Quindi la strada è ancora lunga anche sulla democratizzazione dei dati

Sì, è ancora lunga, ma sarà anche divertente. Bisogna risolvere molti problemi di comunicazione.

Vedi, anzitutto, si parla di data-driven company, ma nella realtà si tratta di “data-driven business unit”. Le imprese hanno le business unit che sono arrabbiatissime sui dati.

Ci sono business unit che hanno un marketing avanzatissimo, con gli strumenti più all’avanguardia e poi la produzione fa acqua da tutte le parti. E di contro, alcune imprese hanno livelli stratosferici di produzione, ma i responsabili di prodotto non parlano nè con le vendite nè con il marketing.

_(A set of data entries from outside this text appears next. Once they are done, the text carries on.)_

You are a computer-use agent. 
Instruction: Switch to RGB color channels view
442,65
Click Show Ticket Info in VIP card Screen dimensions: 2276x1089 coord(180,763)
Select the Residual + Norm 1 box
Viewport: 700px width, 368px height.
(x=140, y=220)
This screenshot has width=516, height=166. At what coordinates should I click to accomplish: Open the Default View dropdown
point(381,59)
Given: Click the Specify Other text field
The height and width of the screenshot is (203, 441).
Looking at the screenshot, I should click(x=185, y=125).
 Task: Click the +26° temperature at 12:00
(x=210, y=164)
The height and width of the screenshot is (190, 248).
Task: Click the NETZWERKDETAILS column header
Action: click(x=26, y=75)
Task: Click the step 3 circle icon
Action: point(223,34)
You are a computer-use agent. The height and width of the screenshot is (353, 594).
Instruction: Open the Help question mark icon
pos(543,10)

Pertanto si verificano casi di prodotti fantascientifici, che hanno un marketing che fa ridere. Ma solo perchè il marketing non sa che il prodotto è una figata enorme.

Nessuno glielo racconta.

E questo che mi racconti è uno scenario che si verifica in un’azienda digitalizzata

Esatto! Immaginati quindi nelle altre!

Immagina quanto tempo ci vorrà per la trasformazione.

Sembra che industria 4.0 si faccia dall’oggi al domani. Ma non è così.

Ci vorrà molto tempo perchè la trasformazione permei le varie funzioni aziendali. Ed è giusto comunque che le varie funzioni partano da punti diversi, chi da una parte e chi dall’altra. Ma la contaminazione ci deve essere.

Sia sulla fruizione dei dati e dell’informazione. Sia sulla condivisione.